In Ontario, on an application for a Certificate of Appointment, the applicant must pay Ontario Estate Administration Tax (also known as “probate tax”). Probate tax is levied at an approximate rate of 1.5% on the gross value of the estate. Assets passing outside of an estate, such as jointly-owned assets, are not included in the gross value of the estate and are therefore not subject to probate tax. In an attempt to avoid probate tax, a parent sometimes might think that a transfer of his or her home into joint ownership with a child is an appropriate option. This approach, though, can lead to several undesirable consequences and should only be done after thoughtful consideration of the ramifications.

On a transfer of a home into joint ownership with an adult child, the law presumes the parent did not actually intend to gift the home to the child. As a result, on the death of the parent, the child would be considered to hold the home in trust for the parent’s estate and consequently the value of the home would be subject to probate tax (unless the above presumption is rebutted, as discussed below). As well, the home would then be dealt with in accordance with the parent’s will.

The above result would not follow if the child could produce sufficient evidence, such as a deed of gift, to show that the parent intended to gift the home to the child. Where the evidence is ambiguous, disputes often arise as to who is entitled to the home, especially where only one child among several was made a joint owner of the home.

If the evidence clearly suggests that a gift was intended, the home will pass outside of the parent’s estate and should therefore avoid probate tax. While probate tax will be saved, this approach is not without its downsides. Most notably, on a future sale of the home, the child will not be able to use his or her principal residence exemption to exempt the gain on the sale unless he or she ordinarily inhabits the home. If the parent were the sole owner of the home on death, his or her estate would normally be able to claim the exemption to exempt the entire gain on the home up to the date of death. The effective result is generally that any gain in the home from the date of the transfer until the date of the parent’s death will now be taxed in the child’s hands on a future sale.

Even if the child could claim the principal residence exemption (which may be the case if the home were instead a cottage that the child used), the child would then have to choose between claiming the exemption on the cottage or on his or her own home since taxpayers can only claim the exemption with respect to one residence in any particular year.

In addition, as a joint owner of the home, the child could apply to court to force a sale of the home and the child would then be entitled to one-half of the net proceeds of sale. The child could also potentially block a sale of the home since joint owners must agree to a sale (the parent, though, could apply to court to force the sale). As well, the child’s interest in the home would become subject to claims of his or her creditors and possible matrimonial claims arising on marriage breakdown and on the death of the child.

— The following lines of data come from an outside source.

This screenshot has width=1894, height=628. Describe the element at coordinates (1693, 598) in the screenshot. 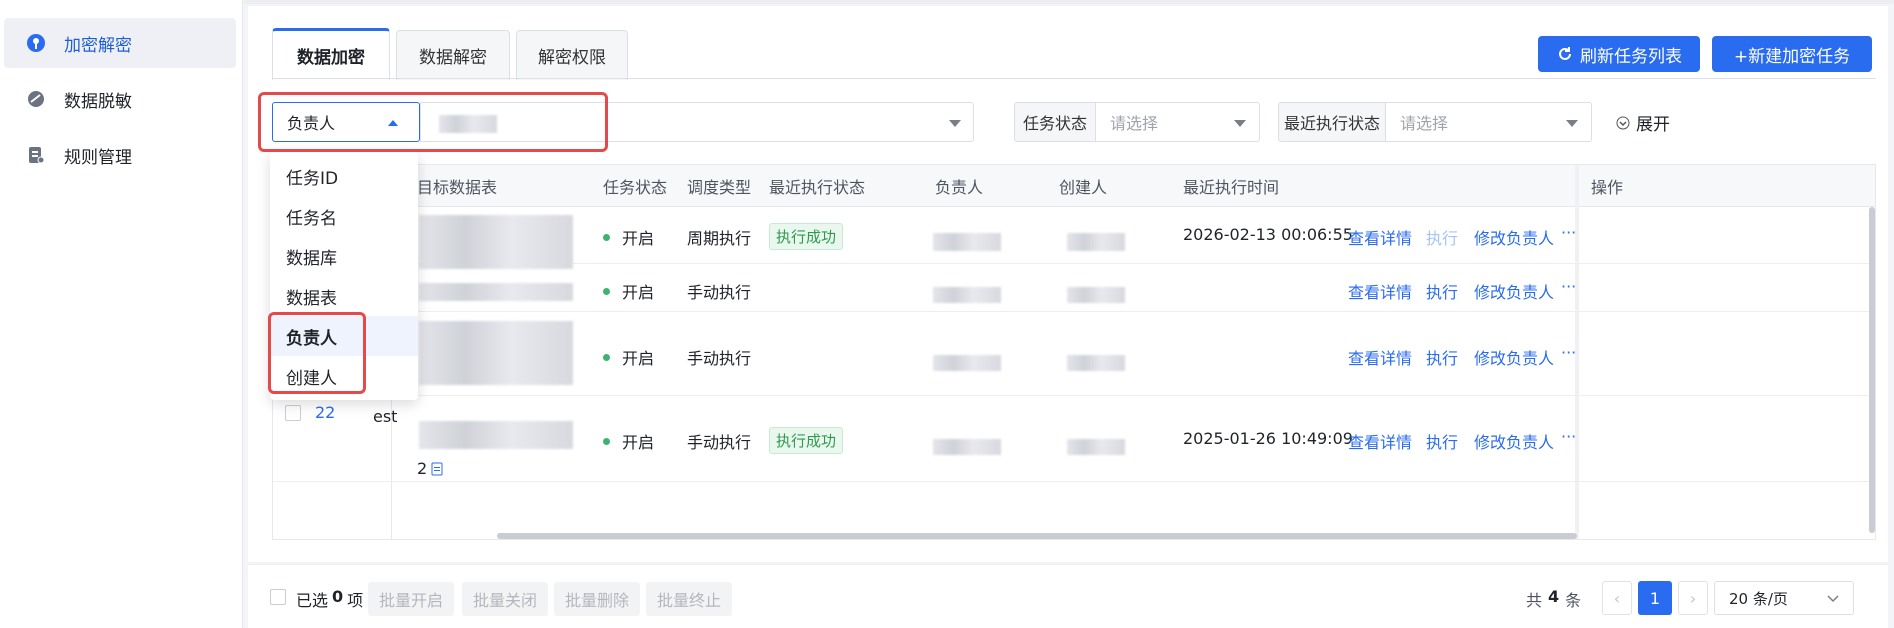

I see `next-page-button: ›` at that location.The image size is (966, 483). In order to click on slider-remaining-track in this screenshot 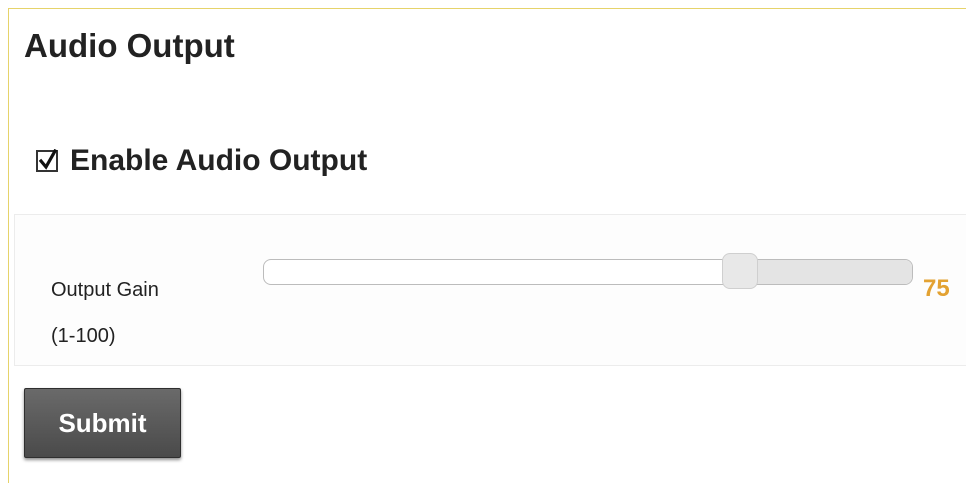, I will do `click(825, 272)`.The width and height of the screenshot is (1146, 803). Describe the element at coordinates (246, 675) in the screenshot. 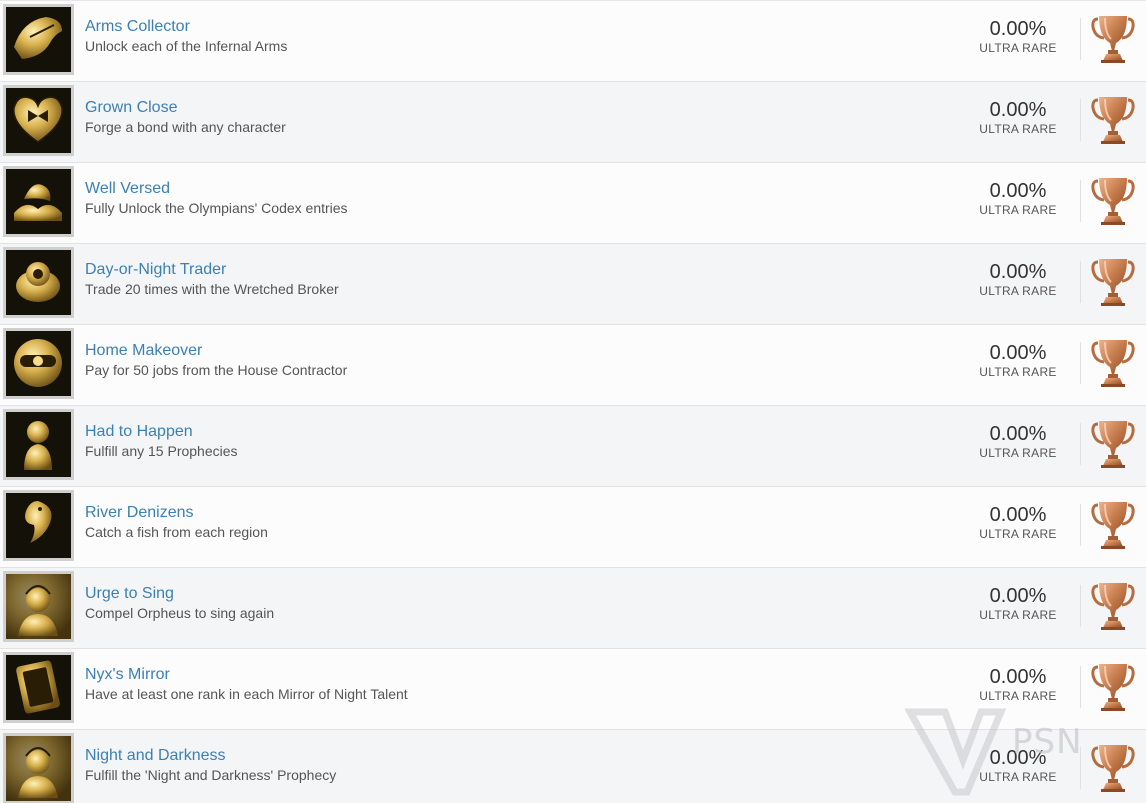

I see `trophy-title-link: Nyx's Mirror` at that location.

Given the above issues, professional advice should be obtained prior to any transfer of a home into joint ownership. An advisor can help assess whether the transfer makes sense in the circumstances or whether other planning options, such as transferring the home into an alter ego trust, may make more sense. Once the plan is determined, the advisor can help ensure the plan produces the intended legal result.

The comments offered in this article are meant to be general in nature, are limited to the law of Ontario, Canada, and are not intended to provide legal or tax advice on any individual situation. Before taking any action involving your individual situation, you should seek legal advice to ensure it is appropriate to your personal circumstances.